The next morning passed in restless debate with himself. He did not cross the way to call upon Eve: the thought of speaking with her on the doorstep of a lodging-house proved intolerable. All day long he kept his post of observation. Other persons he saw leave and enter the house, but Miss Madeley did not come forth. That he could have missed her seemed impossible, for even while eating his meals he remained by the window. Perchance she had left home very early in the morning, but it was unlikely.
Through the afternoon it rained: the gloomy sky intensified his fatigue and despondence. About six o'clock, exhausted in mind and body, he had allowed his attention to stray, when the sudden clang of a street organ startled him. His eyes turned in the wonted direction--and instantly he sprang up. To clutch his hat, to rush from the room and from the house, occupied but a moment. There, walking away on the other side, was Eve. Her fawn-coloured mantle, her hat with the yellow flowers, were the same as yesterday. The rain had ceased; in the western sky appeared promise of a fair evening.

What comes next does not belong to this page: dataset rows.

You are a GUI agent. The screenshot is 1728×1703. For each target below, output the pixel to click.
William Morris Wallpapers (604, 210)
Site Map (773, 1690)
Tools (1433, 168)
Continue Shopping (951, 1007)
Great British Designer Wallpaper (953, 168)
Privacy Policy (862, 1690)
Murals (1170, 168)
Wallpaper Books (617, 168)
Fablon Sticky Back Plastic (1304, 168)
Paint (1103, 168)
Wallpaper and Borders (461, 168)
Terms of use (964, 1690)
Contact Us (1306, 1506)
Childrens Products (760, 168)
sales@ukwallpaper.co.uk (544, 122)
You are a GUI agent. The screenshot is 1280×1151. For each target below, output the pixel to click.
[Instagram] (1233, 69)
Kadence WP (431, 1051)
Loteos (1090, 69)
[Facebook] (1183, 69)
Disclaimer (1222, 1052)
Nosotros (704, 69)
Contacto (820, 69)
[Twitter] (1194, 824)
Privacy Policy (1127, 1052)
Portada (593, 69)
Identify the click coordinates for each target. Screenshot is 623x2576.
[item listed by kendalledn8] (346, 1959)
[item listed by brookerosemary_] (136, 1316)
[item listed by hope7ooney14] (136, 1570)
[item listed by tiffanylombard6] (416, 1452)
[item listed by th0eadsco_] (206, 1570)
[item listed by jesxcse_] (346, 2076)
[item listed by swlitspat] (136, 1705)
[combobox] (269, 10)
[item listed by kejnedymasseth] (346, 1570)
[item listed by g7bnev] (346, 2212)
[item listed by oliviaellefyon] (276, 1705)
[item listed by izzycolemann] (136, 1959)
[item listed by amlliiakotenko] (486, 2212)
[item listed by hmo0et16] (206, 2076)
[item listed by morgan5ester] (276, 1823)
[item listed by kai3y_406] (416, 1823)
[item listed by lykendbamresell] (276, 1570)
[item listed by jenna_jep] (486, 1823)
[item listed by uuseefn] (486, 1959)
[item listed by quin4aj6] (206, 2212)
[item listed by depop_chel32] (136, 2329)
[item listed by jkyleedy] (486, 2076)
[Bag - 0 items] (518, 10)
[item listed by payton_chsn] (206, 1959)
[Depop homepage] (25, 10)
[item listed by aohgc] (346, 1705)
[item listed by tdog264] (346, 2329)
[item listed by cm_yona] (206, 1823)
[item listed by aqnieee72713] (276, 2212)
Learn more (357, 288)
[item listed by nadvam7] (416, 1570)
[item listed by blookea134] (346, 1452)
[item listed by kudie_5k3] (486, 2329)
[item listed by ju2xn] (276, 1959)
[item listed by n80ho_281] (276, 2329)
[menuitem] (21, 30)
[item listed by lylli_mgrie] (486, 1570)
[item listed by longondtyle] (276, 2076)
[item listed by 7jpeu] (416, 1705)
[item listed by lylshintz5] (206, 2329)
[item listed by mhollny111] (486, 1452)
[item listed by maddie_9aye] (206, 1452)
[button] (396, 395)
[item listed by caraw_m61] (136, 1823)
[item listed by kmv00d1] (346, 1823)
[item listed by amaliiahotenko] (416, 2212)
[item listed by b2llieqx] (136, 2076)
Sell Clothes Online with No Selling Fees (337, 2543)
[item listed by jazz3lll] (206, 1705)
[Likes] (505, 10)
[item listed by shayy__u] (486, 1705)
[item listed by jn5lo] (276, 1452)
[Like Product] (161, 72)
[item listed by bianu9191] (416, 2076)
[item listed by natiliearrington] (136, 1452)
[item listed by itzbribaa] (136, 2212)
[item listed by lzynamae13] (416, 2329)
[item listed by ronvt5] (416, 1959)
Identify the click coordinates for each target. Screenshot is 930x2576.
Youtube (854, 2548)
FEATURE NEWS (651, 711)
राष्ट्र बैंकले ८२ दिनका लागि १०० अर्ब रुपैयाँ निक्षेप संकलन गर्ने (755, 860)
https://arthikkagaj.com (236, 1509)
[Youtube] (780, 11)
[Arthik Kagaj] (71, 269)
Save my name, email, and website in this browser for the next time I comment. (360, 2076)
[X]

Hilliard pursued her in a parallel line. At the top of the street she crossed towards him; he let her pass by and followed closely. She entered the booking-office of Gower Street station; he drew as near as possible and heard her ask for a ticket--
"Healtheries; third return."
The slang term for the Health Exhibition at Kensington was familiar to him from the English papers he had seen in Paris. As soon as Eve had passed on he obtained a like ticket and hastened down the steps in pursuit. A minute or two and he was sitting face to face with her in the railway carriage.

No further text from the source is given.